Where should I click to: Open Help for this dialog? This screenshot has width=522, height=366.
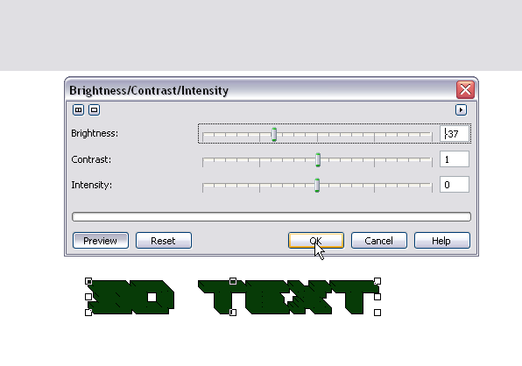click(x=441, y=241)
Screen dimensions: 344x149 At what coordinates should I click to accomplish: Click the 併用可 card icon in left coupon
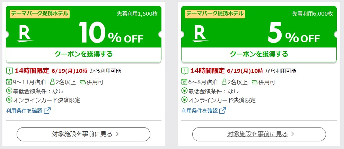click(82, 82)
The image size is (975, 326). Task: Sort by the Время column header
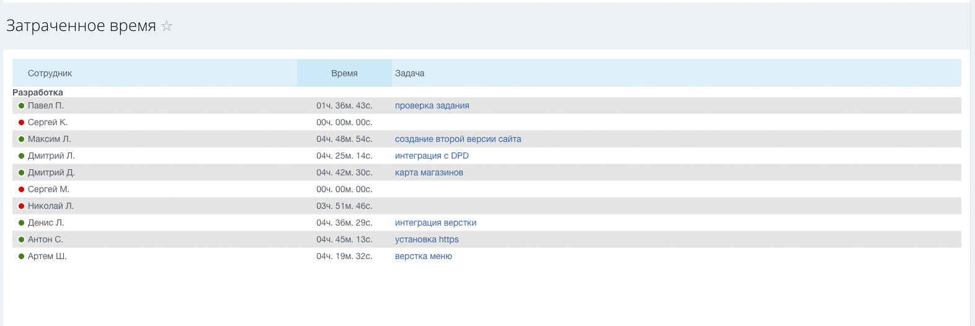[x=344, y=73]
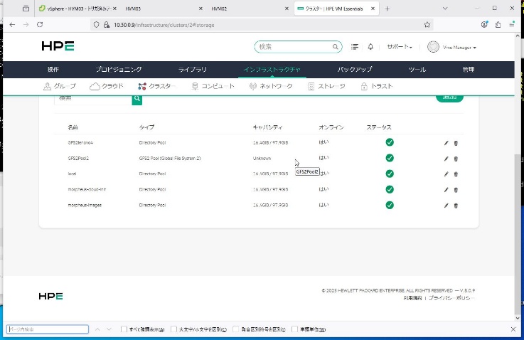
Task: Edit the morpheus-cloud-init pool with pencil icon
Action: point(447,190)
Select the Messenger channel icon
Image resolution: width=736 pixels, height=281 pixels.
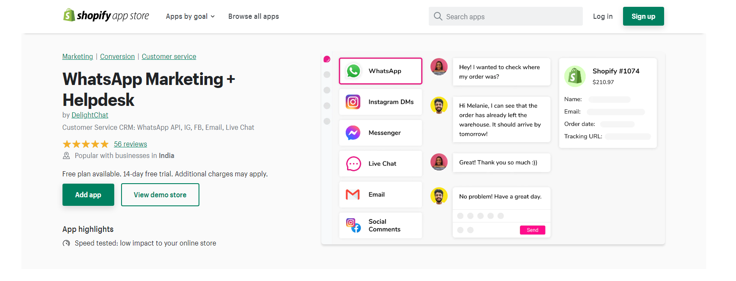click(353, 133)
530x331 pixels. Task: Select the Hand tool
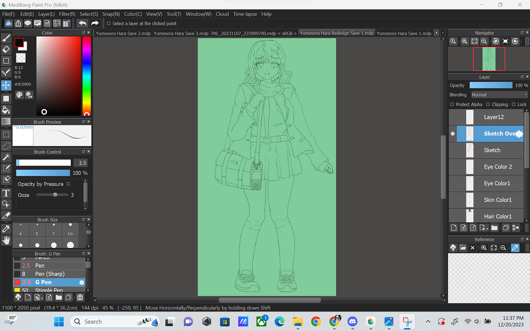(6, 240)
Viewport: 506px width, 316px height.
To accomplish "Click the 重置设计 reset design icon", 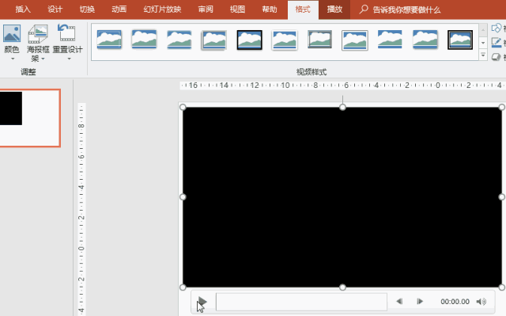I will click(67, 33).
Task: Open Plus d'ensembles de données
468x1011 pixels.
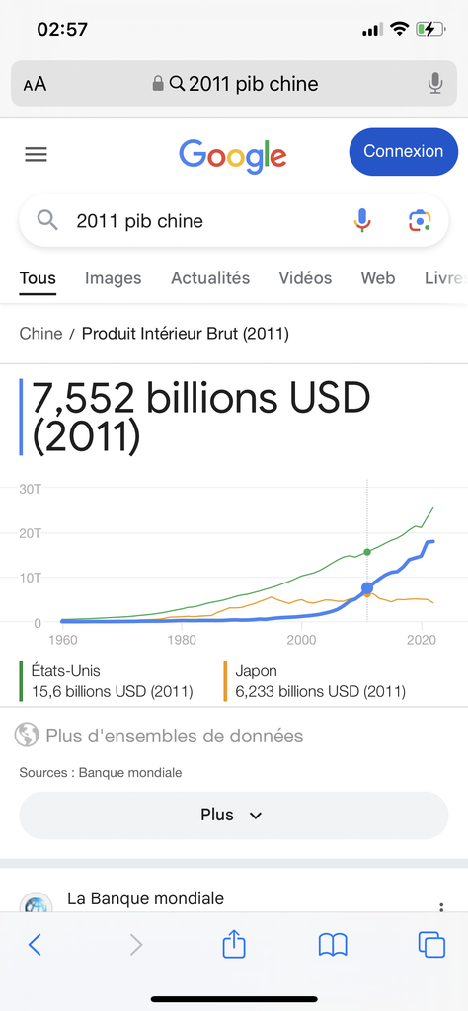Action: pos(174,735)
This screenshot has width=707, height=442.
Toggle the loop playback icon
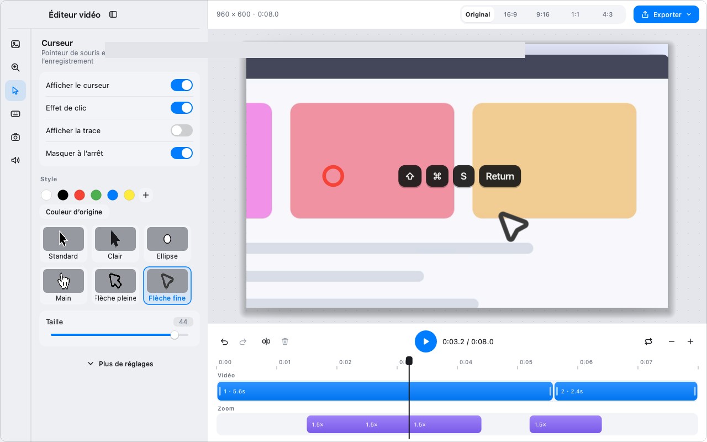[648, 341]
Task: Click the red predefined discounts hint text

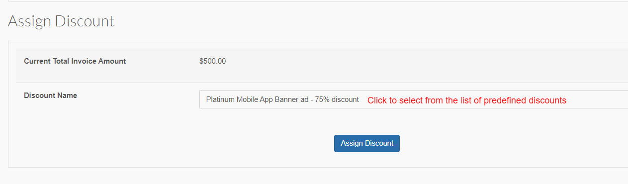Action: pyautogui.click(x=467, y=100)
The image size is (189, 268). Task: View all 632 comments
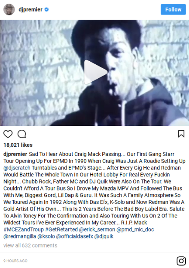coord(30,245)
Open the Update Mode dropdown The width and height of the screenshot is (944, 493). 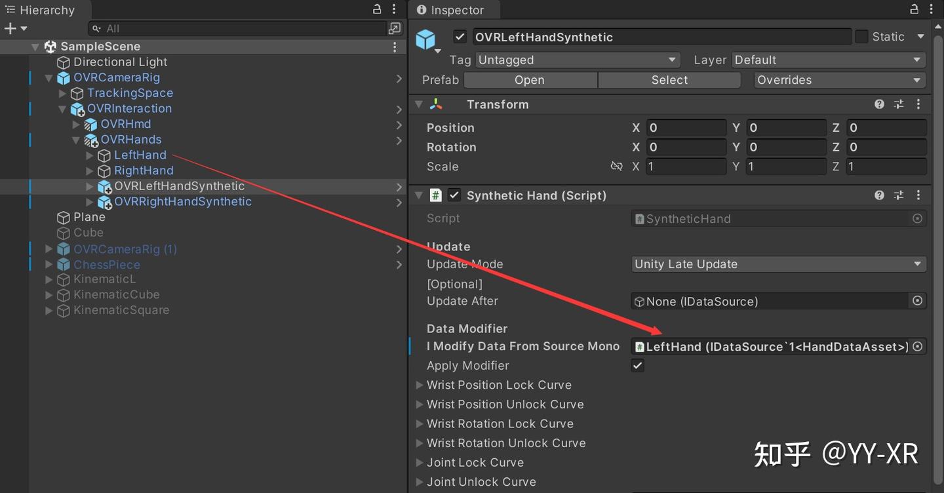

--

Exercise description:
Exclude the pictures and write out exactly the lines from the one holding "468x1011 pixels." through the end of the entries, inclusive, and only those.

Solution for this problem:
468x1011 pixels.
Action: pos(174,735)
This screenshot has width=707, height=442.
Toggle the loop playback icon
[648, 341]
Task: Click the red predefined discounts hint text

Action: pyautogui.click(x=467, y=100)
The image size is (189, 268). Task: View all 632 comments
coord(30,245)
Open the Update Mode dropdown The width and height of the screenshot is (944, 493). 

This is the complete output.